### BLOCCO DI TESTO
▼
Scusami se sono uscita MOLTO off topic e mi faccio i fatti tuoi.
Elisabetta C. says
Letizia, mi mandi a nozze…
Certo che si cambia cambiando lingua. Inoltre, certo che si può essere bilingui senza essere biculturali, e si può essere anche biculturali senza essere bilingui (per quest’ultimo esempio basta pensare ad un british che si trasferisce a vivere negli USA…).
Personalmente, la lingua che parlo modifica il mio modo di essere e molto. In Inglese sono meno introversa, più sicura e più….libera.
Il perchè l’ho scritto in un ‘post’ sul mio sito, di cui copio un estratto:
“(….) Yet this is just a very small idea of what English did for me. It did even affect my personality, endowing me with a life – transforming gift: what I felt as a new voice. I thought I was original. I thought that this phenomenon – that I cherished in silence and solitude – was unique.
▲
### ISTRUZIONI DI LAVORO
[1] Rispondi a queste domande sul commento sul bilinguismo:
(a) Chi, trasferendosi a vivere negli USA, serve da esempio di persona biculturale ma non bilingue?
(b) Com'è in inglese chi scrive, secondo il commento?
(c) Dove è stato pubblicato il "post" di cui viene copiato un estratto?
[2] Stampa la parte del commento sul bilinguismo compresa tra "Il perchè l’ho" e "solitude – was unique.", estremi inclusi.

### MATERIALE
▼
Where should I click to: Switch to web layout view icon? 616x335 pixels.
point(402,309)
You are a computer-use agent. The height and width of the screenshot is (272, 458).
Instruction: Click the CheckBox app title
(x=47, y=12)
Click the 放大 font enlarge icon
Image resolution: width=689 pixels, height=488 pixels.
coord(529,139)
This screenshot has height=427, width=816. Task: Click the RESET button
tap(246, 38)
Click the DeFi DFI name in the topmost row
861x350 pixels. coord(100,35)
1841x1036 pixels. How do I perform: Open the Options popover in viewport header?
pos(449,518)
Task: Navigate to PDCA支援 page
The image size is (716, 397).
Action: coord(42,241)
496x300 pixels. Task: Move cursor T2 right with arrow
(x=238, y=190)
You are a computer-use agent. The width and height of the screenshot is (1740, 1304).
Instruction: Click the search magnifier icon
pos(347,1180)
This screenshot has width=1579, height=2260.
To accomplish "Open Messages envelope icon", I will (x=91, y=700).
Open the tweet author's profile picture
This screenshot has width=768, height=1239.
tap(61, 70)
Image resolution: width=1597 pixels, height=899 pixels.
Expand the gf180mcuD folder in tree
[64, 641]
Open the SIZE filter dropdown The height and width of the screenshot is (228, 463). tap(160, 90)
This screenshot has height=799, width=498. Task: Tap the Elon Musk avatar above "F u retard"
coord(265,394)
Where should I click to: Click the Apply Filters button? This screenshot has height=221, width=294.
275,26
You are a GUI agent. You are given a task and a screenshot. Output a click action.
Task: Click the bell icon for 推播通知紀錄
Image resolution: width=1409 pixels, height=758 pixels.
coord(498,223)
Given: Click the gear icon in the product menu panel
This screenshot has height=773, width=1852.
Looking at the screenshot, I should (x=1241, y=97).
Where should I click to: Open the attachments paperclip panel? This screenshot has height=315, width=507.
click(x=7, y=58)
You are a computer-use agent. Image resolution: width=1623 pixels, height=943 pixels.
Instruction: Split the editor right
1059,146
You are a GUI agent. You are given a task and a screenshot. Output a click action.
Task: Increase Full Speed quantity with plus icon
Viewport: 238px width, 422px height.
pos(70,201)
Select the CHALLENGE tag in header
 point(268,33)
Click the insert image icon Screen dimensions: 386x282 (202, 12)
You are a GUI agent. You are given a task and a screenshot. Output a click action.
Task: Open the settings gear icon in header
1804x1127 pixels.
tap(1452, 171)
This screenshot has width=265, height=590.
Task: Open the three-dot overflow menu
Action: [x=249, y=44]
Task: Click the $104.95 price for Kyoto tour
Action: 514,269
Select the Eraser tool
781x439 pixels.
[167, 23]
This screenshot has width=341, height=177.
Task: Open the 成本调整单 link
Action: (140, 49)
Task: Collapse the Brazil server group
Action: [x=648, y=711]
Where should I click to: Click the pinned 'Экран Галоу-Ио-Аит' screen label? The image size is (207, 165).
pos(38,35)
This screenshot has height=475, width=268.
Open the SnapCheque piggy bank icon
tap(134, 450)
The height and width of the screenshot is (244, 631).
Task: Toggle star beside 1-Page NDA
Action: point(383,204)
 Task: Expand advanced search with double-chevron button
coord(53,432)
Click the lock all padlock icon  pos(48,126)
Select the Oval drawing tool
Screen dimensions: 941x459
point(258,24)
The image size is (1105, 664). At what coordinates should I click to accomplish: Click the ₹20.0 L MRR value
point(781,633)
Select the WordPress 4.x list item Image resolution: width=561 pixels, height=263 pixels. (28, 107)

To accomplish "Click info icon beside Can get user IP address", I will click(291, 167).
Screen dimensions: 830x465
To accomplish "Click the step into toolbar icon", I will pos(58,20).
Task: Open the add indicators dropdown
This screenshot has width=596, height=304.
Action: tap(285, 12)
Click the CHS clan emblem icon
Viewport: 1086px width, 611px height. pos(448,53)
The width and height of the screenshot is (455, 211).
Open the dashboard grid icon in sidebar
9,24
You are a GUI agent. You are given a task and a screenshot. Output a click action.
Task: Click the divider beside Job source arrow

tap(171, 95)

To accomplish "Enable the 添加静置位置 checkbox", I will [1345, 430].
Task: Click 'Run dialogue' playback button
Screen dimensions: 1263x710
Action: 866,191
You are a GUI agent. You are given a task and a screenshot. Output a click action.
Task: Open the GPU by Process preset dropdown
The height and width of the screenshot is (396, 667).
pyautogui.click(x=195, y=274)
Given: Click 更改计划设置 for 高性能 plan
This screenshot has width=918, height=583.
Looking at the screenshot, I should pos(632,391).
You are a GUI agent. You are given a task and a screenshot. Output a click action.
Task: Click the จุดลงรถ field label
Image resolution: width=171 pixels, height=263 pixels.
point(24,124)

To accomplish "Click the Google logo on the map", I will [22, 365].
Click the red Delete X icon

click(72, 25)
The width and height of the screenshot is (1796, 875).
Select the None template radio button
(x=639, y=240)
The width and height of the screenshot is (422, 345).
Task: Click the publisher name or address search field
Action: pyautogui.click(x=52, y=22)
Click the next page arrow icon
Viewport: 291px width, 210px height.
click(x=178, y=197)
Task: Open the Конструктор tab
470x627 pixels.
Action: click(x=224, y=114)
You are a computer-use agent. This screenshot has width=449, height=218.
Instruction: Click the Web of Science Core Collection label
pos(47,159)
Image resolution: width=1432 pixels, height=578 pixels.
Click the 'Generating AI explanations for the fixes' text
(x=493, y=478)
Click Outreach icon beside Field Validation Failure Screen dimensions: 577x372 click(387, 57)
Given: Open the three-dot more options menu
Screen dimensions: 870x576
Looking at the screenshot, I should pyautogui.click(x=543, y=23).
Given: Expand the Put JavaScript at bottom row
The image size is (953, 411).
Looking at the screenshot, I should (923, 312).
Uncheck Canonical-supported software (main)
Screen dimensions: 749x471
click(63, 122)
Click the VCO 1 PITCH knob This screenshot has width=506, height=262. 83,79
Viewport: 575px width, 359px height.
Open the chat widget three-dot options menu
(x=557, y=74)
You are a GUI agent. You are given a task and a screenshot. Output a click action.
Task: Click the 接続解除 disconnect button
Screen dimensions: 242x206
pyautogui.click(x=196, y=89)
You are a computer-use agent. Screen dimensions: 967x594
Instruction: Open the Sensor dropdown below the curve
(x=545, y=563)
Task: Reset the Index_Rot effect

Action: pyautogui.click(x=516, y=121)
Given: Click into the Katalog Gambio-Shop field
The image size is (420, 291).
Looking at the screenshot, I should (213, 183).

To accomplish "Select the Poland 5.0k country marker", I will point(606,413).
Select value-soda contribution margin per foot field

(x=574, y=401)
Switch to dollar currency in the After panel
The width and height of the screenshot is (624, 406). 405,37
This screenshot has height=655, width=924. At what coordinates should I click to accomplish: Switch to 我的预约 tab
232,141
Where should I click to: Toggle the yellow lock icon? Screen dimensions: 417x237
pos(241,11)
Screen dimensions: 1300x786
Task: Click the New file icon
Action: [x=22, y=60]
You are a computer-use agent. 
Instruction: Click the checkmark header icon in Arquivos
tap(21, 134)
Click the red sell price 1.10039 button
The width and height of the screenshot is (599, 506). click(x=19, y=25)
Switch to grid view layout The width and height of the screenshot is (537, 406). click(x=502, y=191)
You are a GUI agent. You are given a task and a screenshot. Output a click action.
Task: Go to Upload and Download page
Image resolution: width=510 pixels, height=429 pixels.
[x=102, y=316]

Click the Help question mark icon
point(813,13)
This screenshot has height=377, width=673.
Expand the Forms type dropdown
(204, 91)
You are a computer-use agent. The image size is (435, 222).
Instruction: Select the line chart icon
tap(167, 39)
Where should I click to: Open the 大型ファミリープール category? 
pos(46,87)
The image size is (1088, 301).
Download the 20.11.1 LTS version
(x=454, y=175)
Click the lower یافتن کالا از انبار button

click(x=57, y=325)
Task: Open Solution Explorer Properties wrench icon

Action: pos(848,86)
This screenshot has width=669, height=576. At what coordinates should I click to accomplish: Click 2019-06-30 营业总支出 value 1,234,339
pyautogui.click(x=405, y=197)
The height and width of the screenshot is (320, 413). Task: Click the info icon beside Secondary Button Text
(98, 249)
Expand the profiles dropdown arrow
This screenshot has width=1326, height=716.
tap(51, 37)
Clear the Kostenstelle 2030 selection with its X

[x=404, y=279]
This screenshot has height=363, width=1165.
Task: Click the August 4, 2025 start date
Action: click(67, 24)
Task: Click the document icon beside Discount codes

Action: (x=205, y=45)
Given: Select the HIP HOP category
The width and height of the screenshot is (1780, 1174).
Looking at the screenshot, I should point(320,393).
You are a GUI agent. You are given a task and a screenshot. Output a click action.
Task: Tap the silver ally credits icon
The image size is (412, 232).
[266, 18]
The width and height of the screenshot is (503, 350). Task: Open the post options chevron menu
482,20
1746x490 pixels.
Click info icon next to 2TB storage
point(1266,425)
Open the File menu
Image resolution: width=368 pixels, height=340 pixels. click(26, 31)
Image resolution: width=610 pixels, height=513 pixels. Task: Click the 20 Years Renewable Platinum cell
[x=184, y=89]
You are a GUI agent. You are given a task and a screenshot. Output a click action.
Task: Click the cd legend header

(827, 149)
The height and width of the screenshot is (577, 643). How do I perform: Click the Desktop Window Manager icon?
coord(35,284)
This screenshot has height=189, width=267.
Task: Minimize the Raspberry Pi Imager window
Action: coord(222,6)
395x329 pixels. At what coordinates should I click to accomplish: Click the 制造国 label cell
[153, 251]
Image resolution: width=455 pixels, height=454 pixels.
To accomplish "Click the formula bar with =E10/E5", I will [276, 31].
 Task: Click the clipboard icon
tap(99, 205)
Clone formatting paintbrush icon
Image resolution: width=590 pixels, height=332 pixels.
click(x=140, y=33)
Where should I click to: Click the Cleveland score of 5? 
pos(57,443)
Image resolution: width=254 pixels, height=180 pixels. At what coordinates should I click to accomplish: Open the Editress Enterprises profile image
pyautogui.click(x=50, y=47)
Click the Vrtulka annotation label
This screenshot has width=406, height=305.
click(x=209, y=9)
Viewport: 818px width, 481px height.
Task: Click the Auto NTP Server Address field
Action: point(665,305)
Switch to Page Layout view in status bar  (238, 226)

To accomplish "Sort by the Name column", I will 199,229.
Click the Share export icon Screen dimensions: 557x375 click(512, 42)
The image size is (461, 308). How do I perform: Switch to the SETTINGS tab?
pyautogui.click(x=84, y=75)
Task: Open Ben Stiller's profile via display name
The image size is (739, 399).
▲
### ESITI DELLE CONSEGNE
[1]
(a) Un british.
(b) Meno introversa, più sicura e più libera.
(c) Sul sito di chi scrive.

[2]
Il perchè l’ho scritto in un ‘post’ sul mio sito, di cui copio un estratto:
“(….) Yet this is just a very small idea of what English did for me. It did even affect my personality, endowing me with a life – transforming gift: what I felt as a new voice. I thought I was original. I thought that this phenomenon – that I cherished in silence and solitude – was unique.